## START Source text
Compare fees, loan terms, and interest rates
Compare the interest rates, lending terms and fees of the lenders you prefer. Choose a pool loan with fees and rates that are manageable based on your monthly income. Otherwise, you risk defaulting on the loan and damaging your credit. Additionally, look at the lender’s terms, including prepayment penalties, late payment charges, co-signer options, maximum loan amounts and prepayment duration.
Generally, the less stringent a loan’s terms, the easier it is to handle. For example, a loan that allows a co-signer, doesn’t have late payment charges and allows you to repay over a long term can be easier on your finances. Pick one lender offering rates and terms that suit your current and short-term financial situation.
Submit your pool loan application with the required documentation
Most lenders allow borrowers to apply for loans online. Gather the necessary documents (these will be detailed on the lender’s website) and submit your application. With personal loans, online lenders will typically provide a response within minutes and funds in one or two days. Traditional banks and credit unions take longer, but the entire process shouldn’t take more than five business days. That said, some types of loans, such as home equity loans, can take up to 90 days.
Pool Loans FAQ
How much do inground pools cost?
Can you refinance a pool loan?
Can you get a home improvement loan for a pool?
How long are pool loans?
How We Chose the Best Pool Loans
We considered the following factors when selecting the best pool loans:
- Loan amounts: We looked for companies that offer loan amounts that would be sufficient to finance the cost of an inground pool.
- Interest rates: We compared minimum and maximum interest rates to get an idea of each company's affordability.
## END Source text
• **Stated problem A**: Summarize the pool loan guide in two sentences.
• **Stated problem B**: Reproduce the pool loan guide word for word between "Can you get" and "each company's affordability.", inclusive.
## START Excerpted data
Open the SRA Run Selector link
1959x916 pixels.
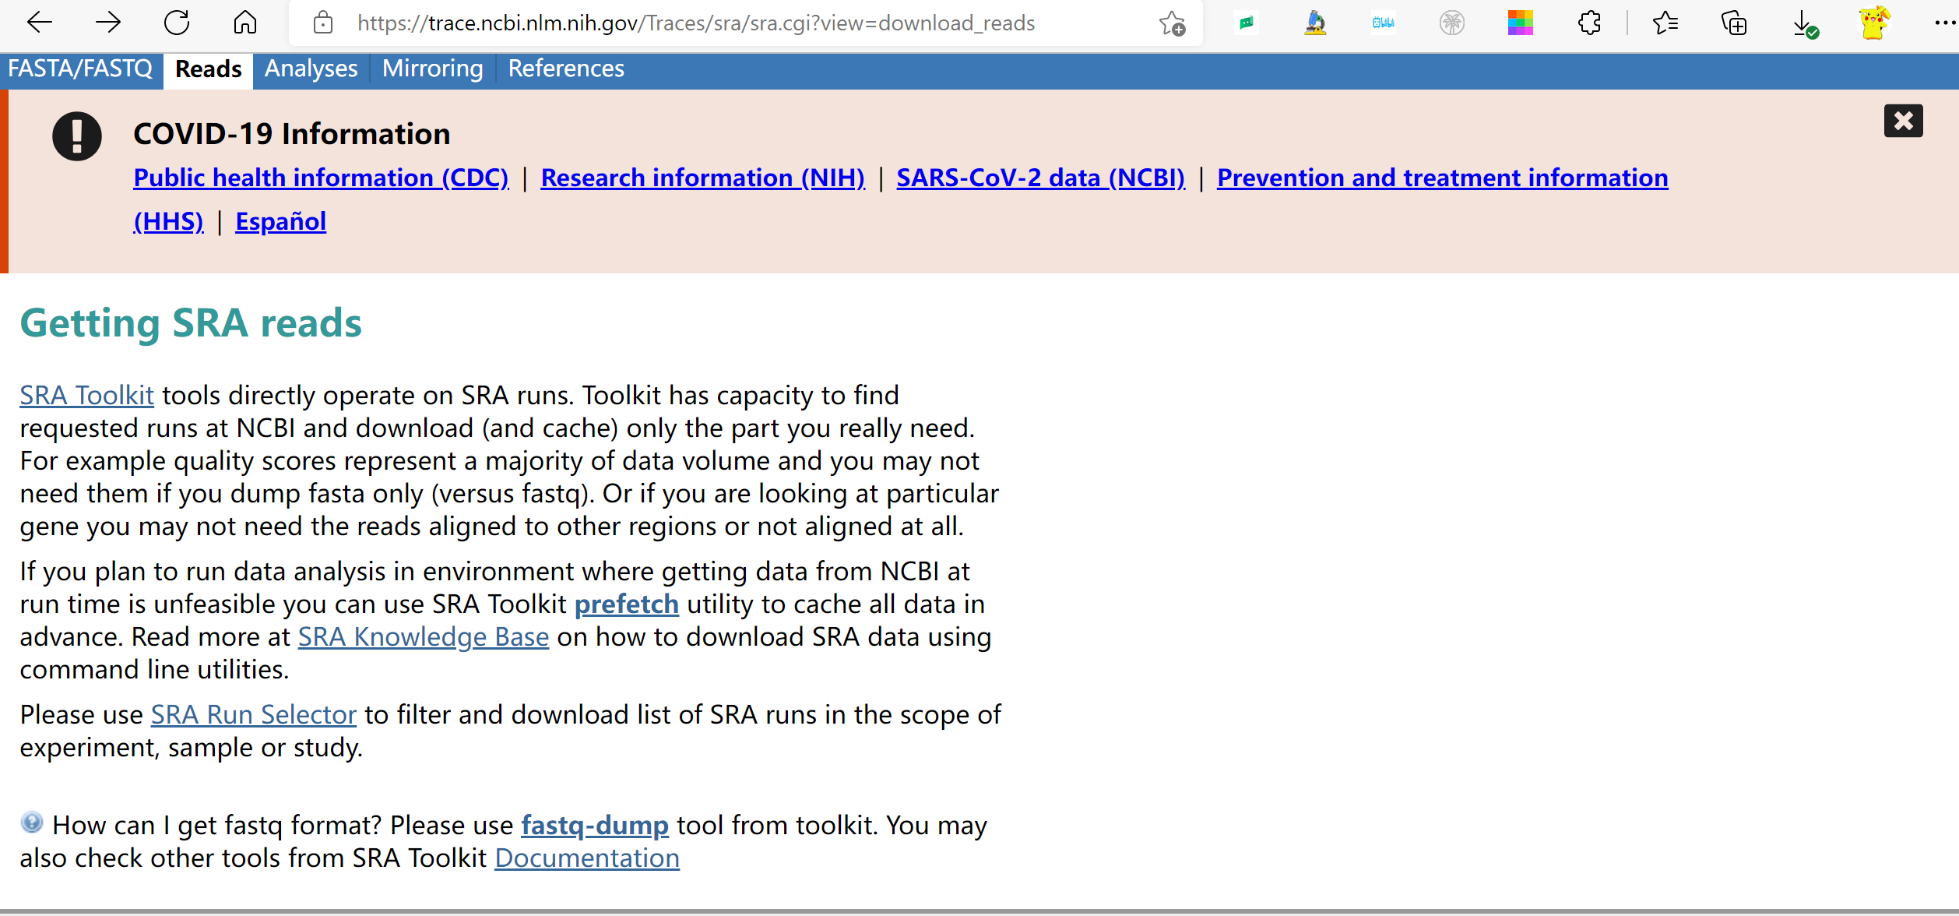click(253, 714)
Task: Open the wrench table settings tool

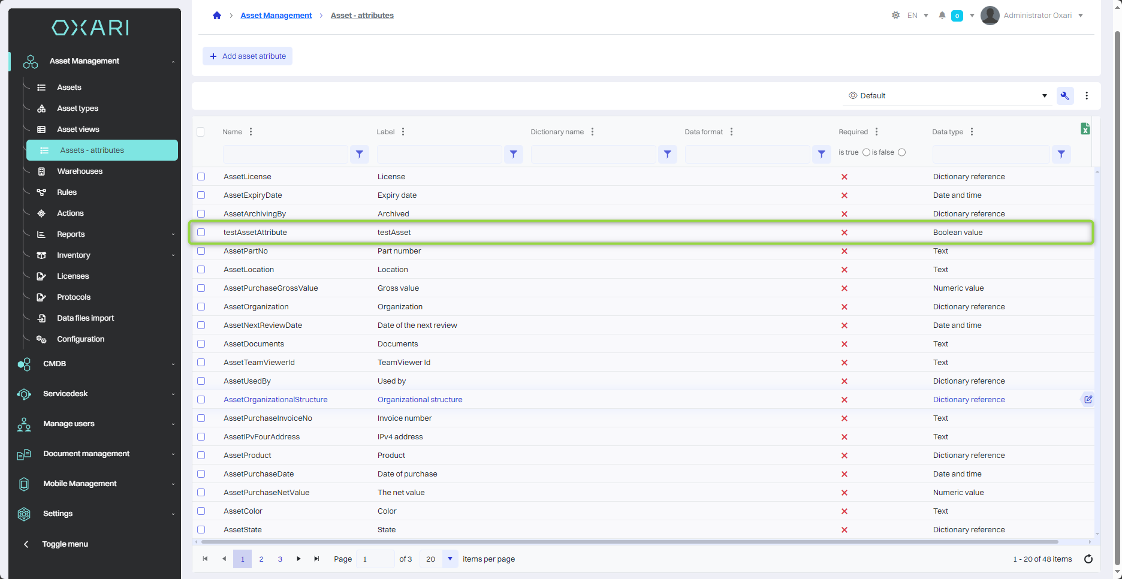Action: [x=1064, y=96]
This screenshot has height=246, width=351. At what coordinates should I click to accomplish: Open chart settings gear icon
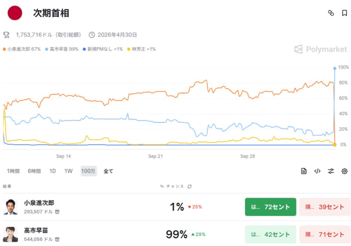(x=344, y=171)
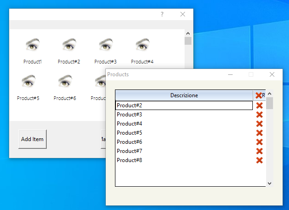Click the red X delete icon for Product#2
Screen dimensions: 289x210
point(259,105)
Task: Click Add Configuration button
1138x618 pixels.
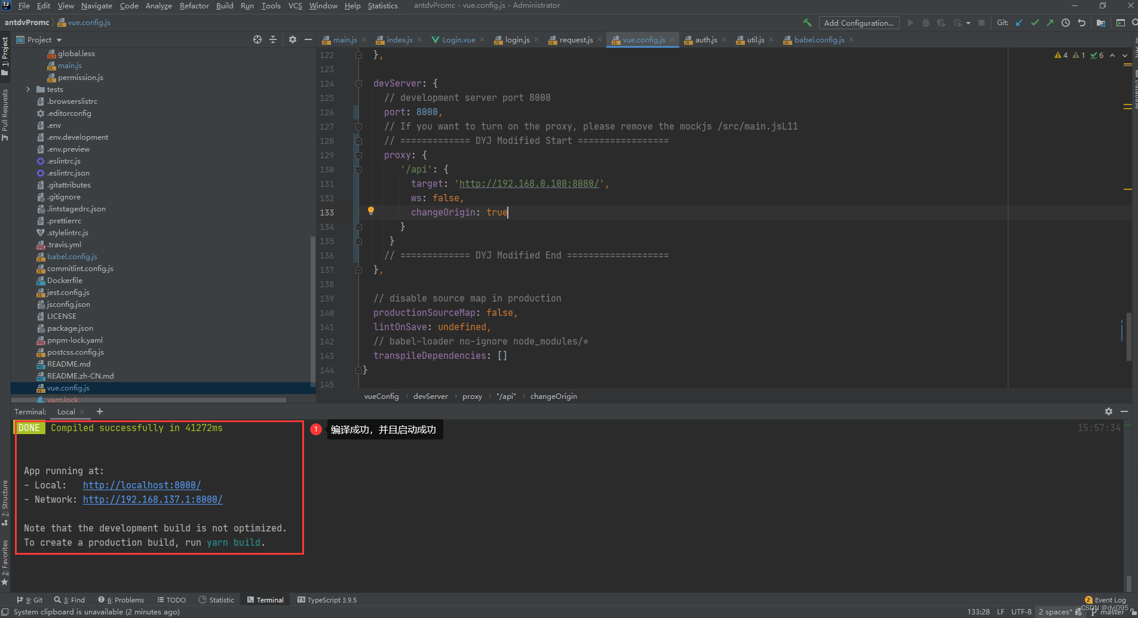Action: click(858, 23)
## END Excerpted data
• **Finished answer A**: Borrowers should compare lenders' interest rates, terms and fees and pick a pool loan whose rates and fees are manageable on their monthly income, since otherwise they risk defaulting and damaging their credit. Most lenders accept applications online with the required documents, and online lenders typically respond within minutes and fund in one or two days, while banks and credit unions take longer but the process usually takes no more than five business days.

• **Finished answer B**:
Can you get a home improvement loan for a pool?
How long are pool loans?
How We Chose the Best Pool Loans
We considered the following factors when selecting the best pool loans:
- Loan amounts: We looked for companies that offer loan amounts that would be sufficient to finance the cost of an inground pool.
- Interest rates: We compared minimum and maximum interest rates to get an idea of each company's affordability.